ACTIVITY >> Return copies of the lines below that mention "will".

SOURCE RECORDS >>

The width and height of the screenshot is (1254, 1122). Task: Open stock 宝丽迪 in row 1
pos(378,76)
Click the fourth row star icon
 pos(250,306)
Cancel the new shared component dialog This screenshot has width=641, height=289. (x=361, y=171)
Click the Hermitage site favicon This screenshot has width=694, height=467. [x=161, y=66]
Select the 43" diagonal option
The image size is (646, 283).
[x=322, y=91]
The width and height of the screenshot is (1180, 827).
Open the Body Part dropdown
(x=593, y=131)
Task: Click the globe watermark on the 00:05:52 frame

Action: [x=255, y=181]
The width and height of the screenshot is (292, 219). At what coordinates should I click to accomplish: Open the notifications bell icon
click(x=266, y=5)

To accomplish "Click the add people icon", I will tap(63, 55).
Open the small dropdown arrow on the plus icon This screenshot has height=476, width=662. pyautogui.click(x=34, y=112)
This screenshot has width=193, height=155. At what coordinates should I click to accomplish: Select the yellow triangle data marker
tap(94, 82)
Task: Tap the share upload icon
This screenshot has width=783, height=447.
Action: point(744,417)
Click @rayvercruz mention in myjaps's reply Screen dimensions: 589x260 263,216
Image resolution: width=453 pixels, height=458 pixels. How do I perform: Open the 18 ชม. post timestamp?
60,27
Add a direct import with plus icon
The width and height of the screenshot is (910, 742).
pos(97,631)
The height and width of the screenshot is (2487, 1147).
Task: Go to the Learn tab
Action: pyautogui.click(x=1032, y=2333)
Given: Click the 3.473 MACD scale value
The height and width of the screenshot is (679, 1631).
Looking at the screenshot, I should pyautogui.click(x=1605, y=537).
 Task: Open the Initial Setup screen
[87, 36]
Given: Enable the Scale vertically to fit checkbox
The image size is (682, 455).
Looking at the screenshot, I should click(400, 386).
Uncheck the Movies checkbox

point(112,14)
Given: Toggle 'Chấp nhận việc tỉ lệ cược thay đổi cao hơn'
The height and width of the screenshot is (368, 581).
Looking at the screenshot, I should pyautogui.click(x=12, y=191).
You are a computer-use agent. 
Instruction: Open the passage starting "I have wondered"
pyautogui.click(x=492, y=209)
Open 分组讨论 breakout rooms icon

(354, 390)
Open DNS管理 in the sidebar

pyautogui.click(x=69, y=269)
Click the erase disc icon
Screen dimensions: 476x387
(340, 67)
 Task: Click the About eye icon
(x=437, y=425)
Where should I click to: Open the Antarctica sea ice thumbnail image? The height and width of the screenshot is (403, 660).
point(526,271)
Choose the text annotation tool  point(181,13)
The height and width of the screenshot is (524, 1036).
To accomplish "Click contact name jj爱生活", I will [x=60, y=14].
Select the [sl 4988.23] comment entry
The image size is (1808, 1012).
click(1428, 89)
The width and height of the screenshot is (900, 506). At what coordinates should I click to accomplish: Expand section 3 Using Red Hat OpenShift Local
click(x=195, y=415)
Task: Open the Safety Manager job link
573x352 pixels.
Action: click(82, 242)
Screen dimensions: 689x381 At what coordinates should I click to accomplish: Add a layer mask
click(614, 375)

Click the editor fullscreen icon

WORKED SOLUTION >>
To accomplish "Click the add people icon", I will tap(63, 55).
To accomplish "Click contact name jj爱生活", I will [x=60, y=14].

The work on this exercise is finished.